Rassegna estiva: Melò d'agosto-Un'estate melodrammaticamente melodrammatica
Intensissimo dramma teatrale (o teatro filmato), girato tutto nell'arco di un solo giorno e quasi tutto in interni (se si escludono le poche scene fuori dalla casa a inizio film), dove Lumet, con cipiglio spietato e feroce, ritrae un gruppo di famiglia in un micro inferno.
Un film attoriale (mostruosi i quattro interpreti, ma la Hepburn ruba la scena a tutti) dove Lumet dà un saggio di straordinaria regia (fluidi e repentini movimenti di macchina e una chiusa finale da pelle d'oca, dove il regista di
Serpico allarga l'immagine, con i quattro seduti al tavolo e la Hepburn ormai completamente impazzita, fino a mostrare il set teatrale, in una dimensione tra l'incubo e la finzione.
Il nido familiare si trasforma in un covo di serpi, pronti a sputarsi in faccia cattiverie, crudeltà, spietati ricordi che affiorano prepotentemente, figli odiati e al contempo amati, genitori messi in croce, fallimenti e malattie, in un gioco al massacro di tagliente perfidia.
La Hepburn regala un personaggio perduto e dannato, una morfinomane dai tratti spettrali, maschera grottesca di mater terribilis quasi incestuosa nella sua possessività, sorta di grandma da gran guignol, che delira di suntuosi abiti da sposa, di voti monacali, di figli morti e mai voluti, delirando, urlando, piangendo e ridendo, nella quintessenza del melodramma più viscerale, scendendo le scale come se fosse il fantasma di sè stessa, mostruoso ritratto della pazzia muliebre, quasi una versione casalinga della Gloria Swanson di
Viale del tramonto.
Tra padri taccagni, un pò troppo attaccati alla bottiglia, figli tubercolotici e falliti, madri drogate fino all'osso , il ritratto familiare lumetiano prende i tratti di un decadente e putrido horror dei sentimenti, dove la meschinità e la spregevolezza sono parte integrante di questo nucleo familiare assai disfunzionale.

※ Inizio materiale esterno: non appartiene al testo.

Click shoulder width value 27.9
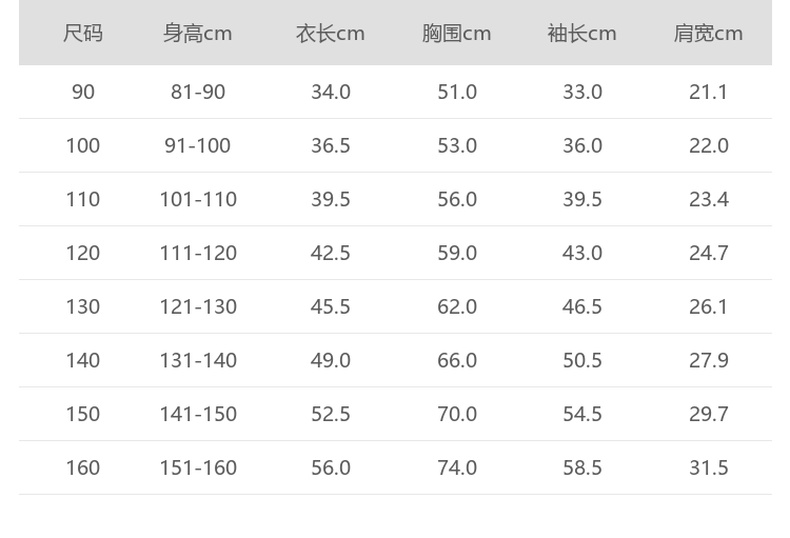Viewport: 790px width, 538px height. tap(708, 360)
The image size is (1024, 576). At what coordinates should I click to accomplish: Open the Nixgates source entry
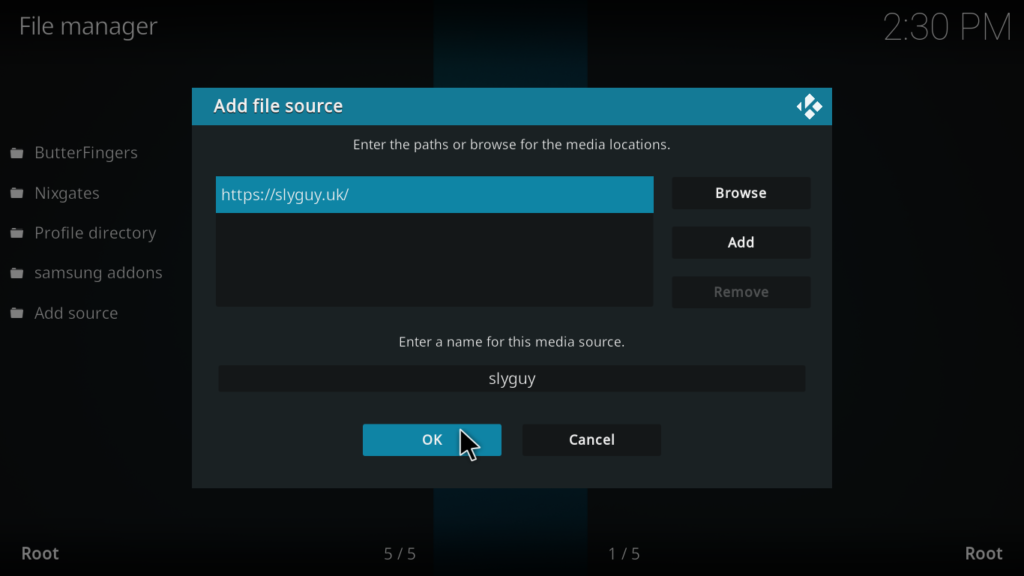coord(67,193)
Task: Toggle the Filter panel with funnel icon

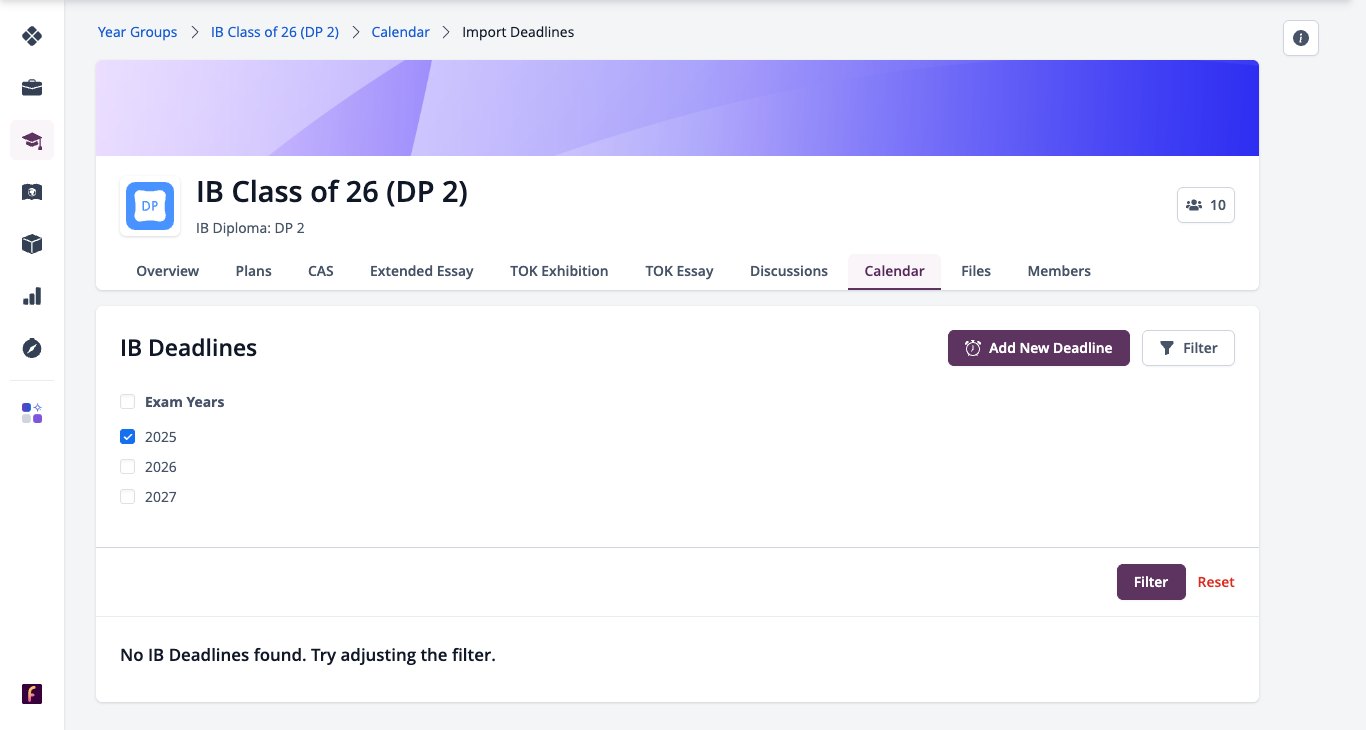Action: tap(1188, 348)
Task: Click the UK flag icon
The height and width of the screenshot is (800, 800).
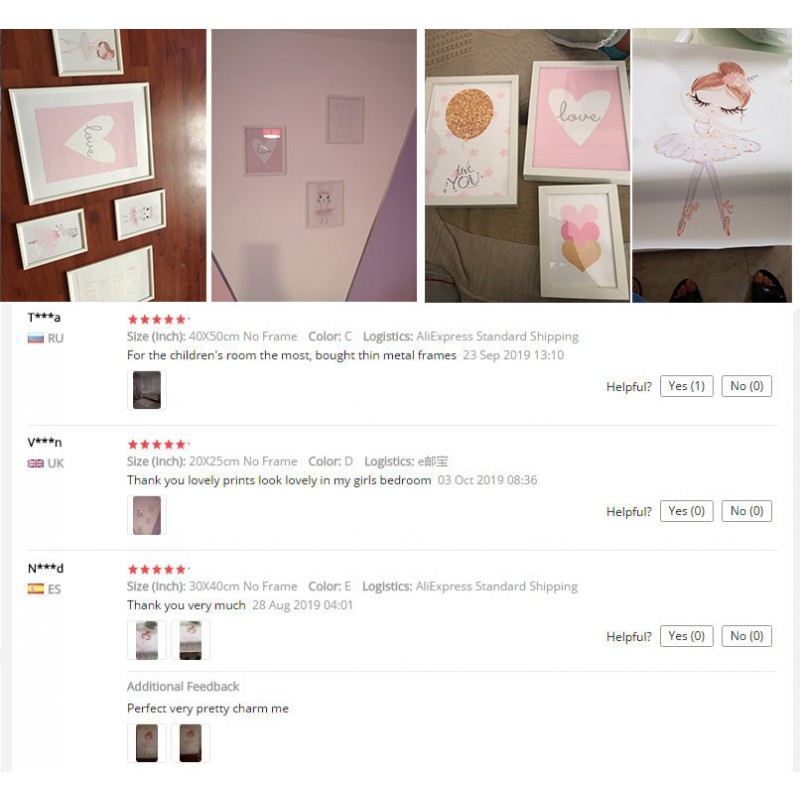Action: click(36, 463)
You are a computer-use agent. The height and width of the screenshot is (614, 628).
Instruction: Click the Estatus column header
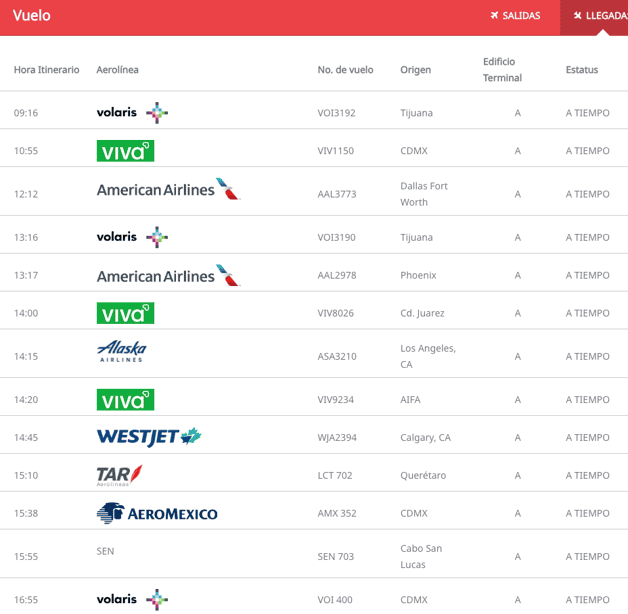[582, 70]
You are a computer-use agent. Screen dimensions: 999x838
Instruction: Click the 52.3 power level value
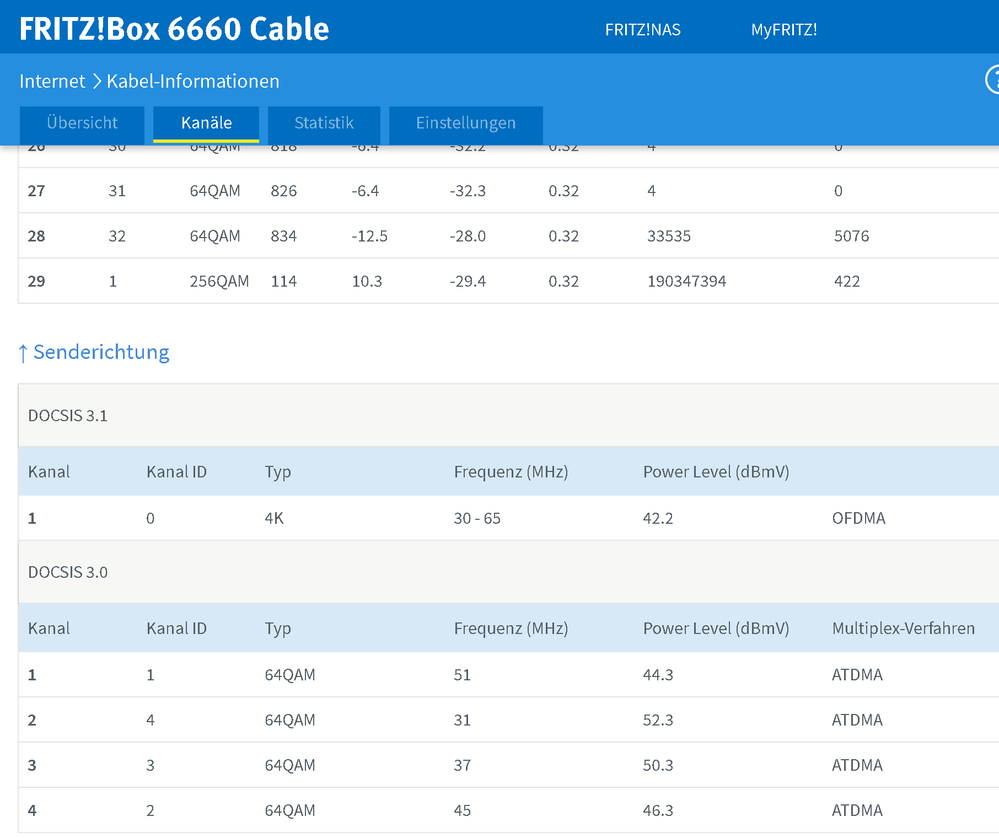[658, 720]
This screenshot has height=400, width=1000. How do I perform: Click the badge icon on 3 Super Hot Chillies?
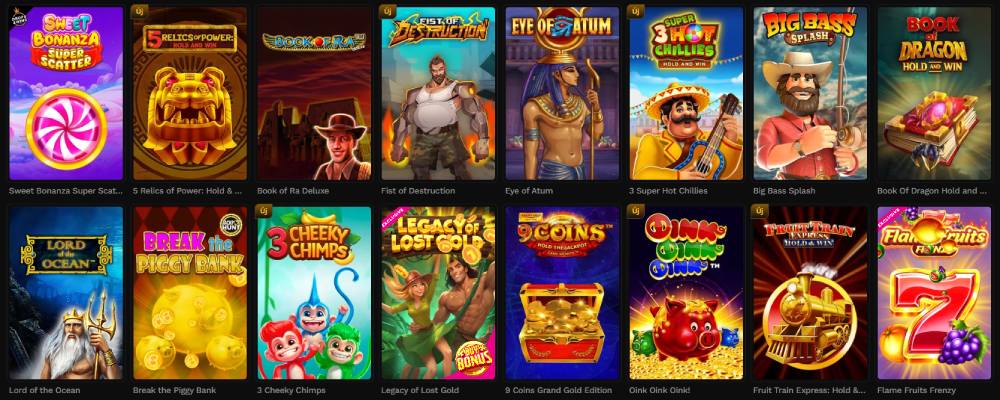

Nonostante sfiori le tre ore, il film tiene botta (si scade nel tedio quando si tira in ballo Shakespeare e i trascorsi attoriali del padre di famiglia) e quando è in scena la Hepburn si fanno faville.
Da sottolineare la sequenza in cui, dopo un'ennesimo sproloquio indotto dalla morfina, la Hepburn si getta a terra sul tappetto, ai piedi della goffa governante, che si infila una terribile scarpetta nera bassa antistupro al piedino.
Già dai titoli di testa (un sole cocente su sfondo bianco) Lumet dà già la dimensione del disagio e dell'atmosfera allucinata.
La parola "puttana" viene ripetuta più volte (siamo nel 1962) e a sentire Lumet è una delle sue opere a cui è più legato.
Certamente non il suo miglior film , ma un pregevole kammerspiel cinico e perfido, che terrà bene a mente (in contesti coniugali) Mike Nichols per
Chi ha paura di Virginia Woolf?
Inquietante e penetrante la partitura al pianoforte composta da André Previn.
Nella minirecensione dell'
Ovomaltin si affibbia alla Hepburn il ruolo di fumatrice di marijuana(!), in realtà è una morfinomane.